Cytuj:
Oryginalnie napisane przez Litawor
Jeśli wybuchnie pandemia, to wraz z rozprzestrzenianiem się (czyli też z czasem) wirus będzie stawał się mniej śmiertelny. Najgroźniejsze odmiany będą same uniemożliwiały sobie rozprzestrzenianie się, zabijając zbyt szybko (a wcześniej unieruchamiając) nosicieli.
Nie wiem, jak było z odpornością na hiszpankę, ale właściwie czemu miałaby być we wcześniejszym okresie mniej groźna?
|
Wszystko zależy w jaki sposób będzie mutował ; d. Dla przykładu, w naszym klimacie może być większa śmiertelność niż w zwrotnikowym klimacie meksyku, bo w naszym będzie miał lepsze warunki.

__ZADANIA I ĆWICZENIA__
1. Przepisz z tekstu o pandemii fragment od słów „Nie wiem, jak” aż do słów „miał lepsze warunki.”.
2. Odpowiedz na poniższe pytania do tekstu o pandemii.
(a) Przez kogo został oryginalnie napisany cytowany fragment?
(b) Co, według tekstu, najgroźniejsze odmiany wirusa będą same sobie uniemożliwiały?
(c) Z jakim klimatem porównano nasz klimat?
3. Dopisz dalszy ciąg tekstu o pandemii, zaczynając po jego ostatnim zdaniu.

__DOSTARCZONE DANE__
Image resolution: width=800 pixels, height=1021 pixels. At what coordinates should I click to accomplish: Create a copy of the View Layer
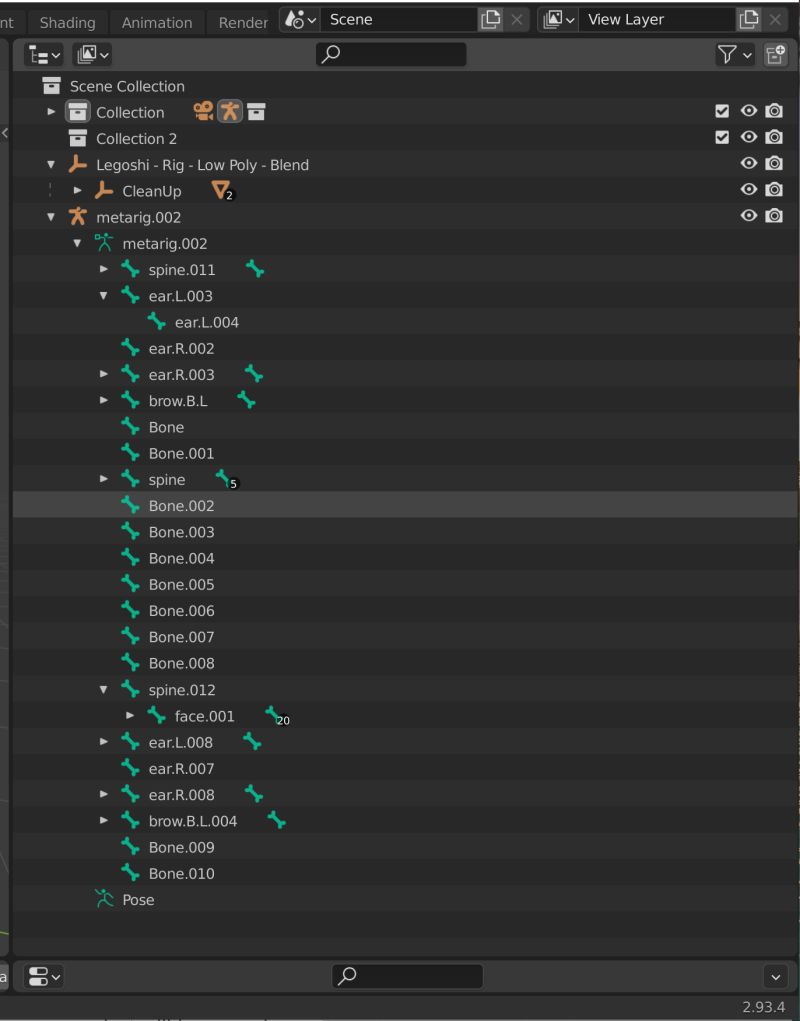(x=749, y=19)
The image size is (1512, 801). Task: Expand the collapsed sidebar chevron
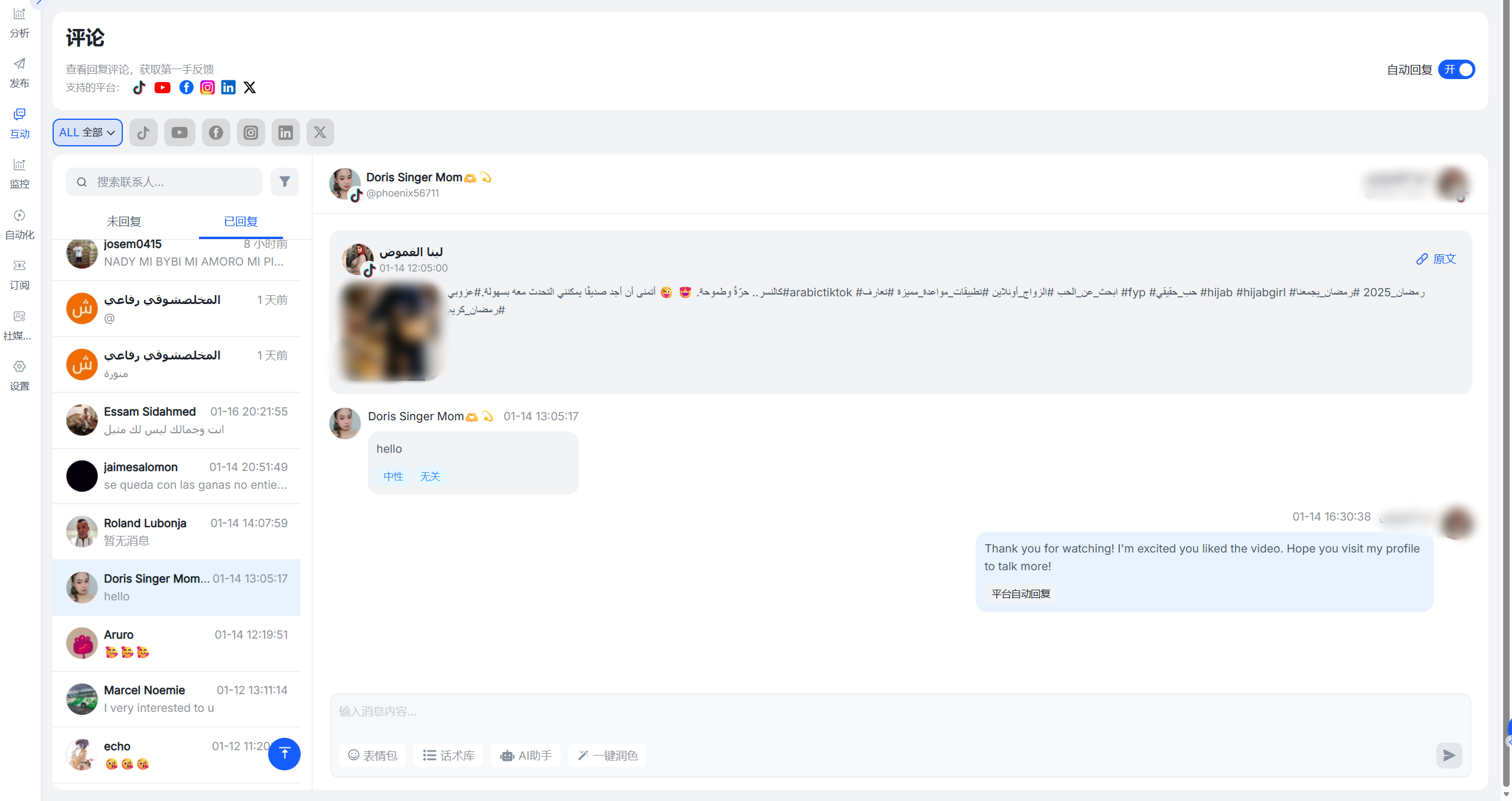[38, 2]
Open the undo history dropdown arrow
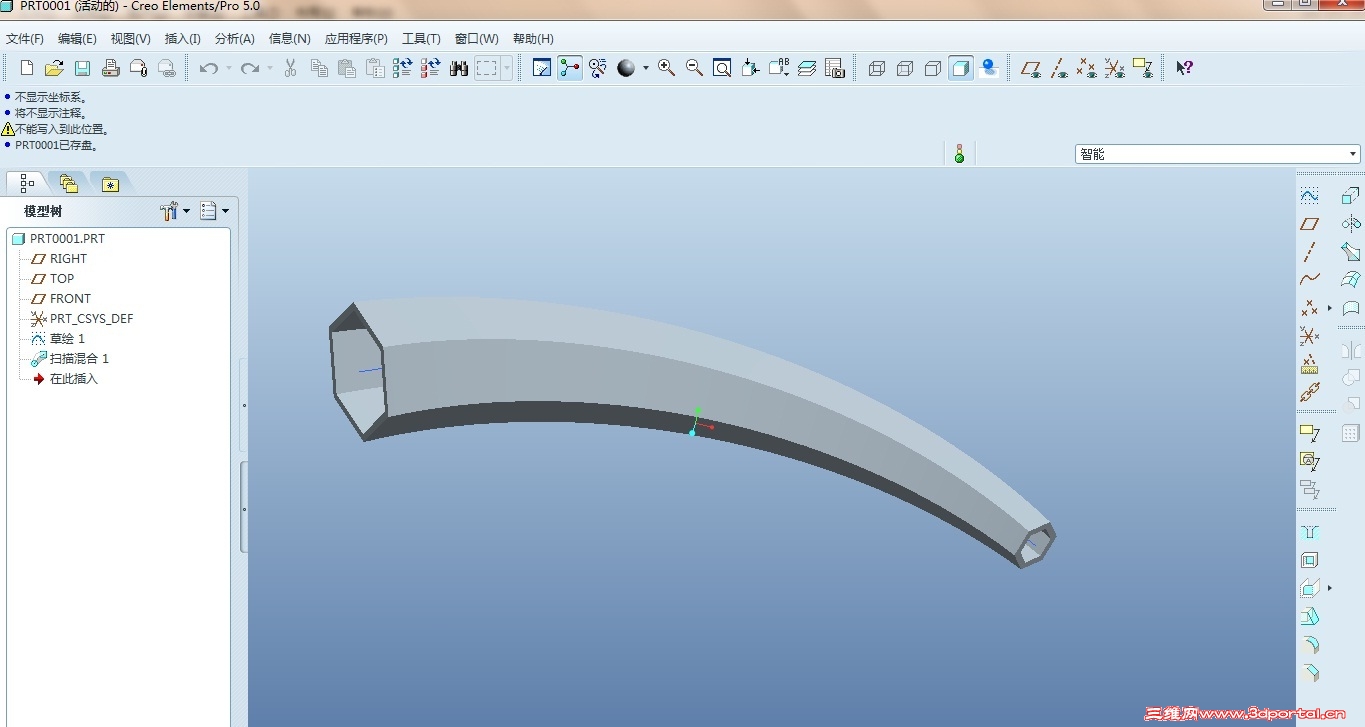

__ODPOWIEDZI PO KOLEI__
1.
Nie wiem, jak było z odpornością na hiszpankę, ale właściwie czemu miałaby być we wcześniejszym okresie mniej groźna?
|
Wszystko zależy w jaki sposób będzie mutował ; d. Dla przykładu, w naszym klimacie może być większa śmiertelność niż w zwrotnikowym klimacie meksyku, bo w naszym będzie miał lepsze warunki.

2.
(a) Cytowany fragment został oryginalnie napisany przez Litawor.
(b) Najgroźniejsze odmiany będą same uniemożliwiały sobie rozprzestrzenianie się.
(c) Nasz klimat porównano ze zwrotnikowym klimatem Meksyku.

3.
Cytuj:
Jeśli to ma być takie samo jak Hiszpanka to co najmniej musi mieć ok. 2,5/3 dżumy. Dlaczego? Dżuma zabijała setki [!!] więc pandemia musi zabić ok. 70 żeby był groźny. W razie czego mam na sobie maskę gazową a pod maską gazową normalną [wszędzie ją nosze !!]
|
Tyle, że dżuma była jeszcze w czasach, gdy jedynymi znanymi lekarstwami były zioła i nawet nie słyszano czymś takim jak antybiotyk =P.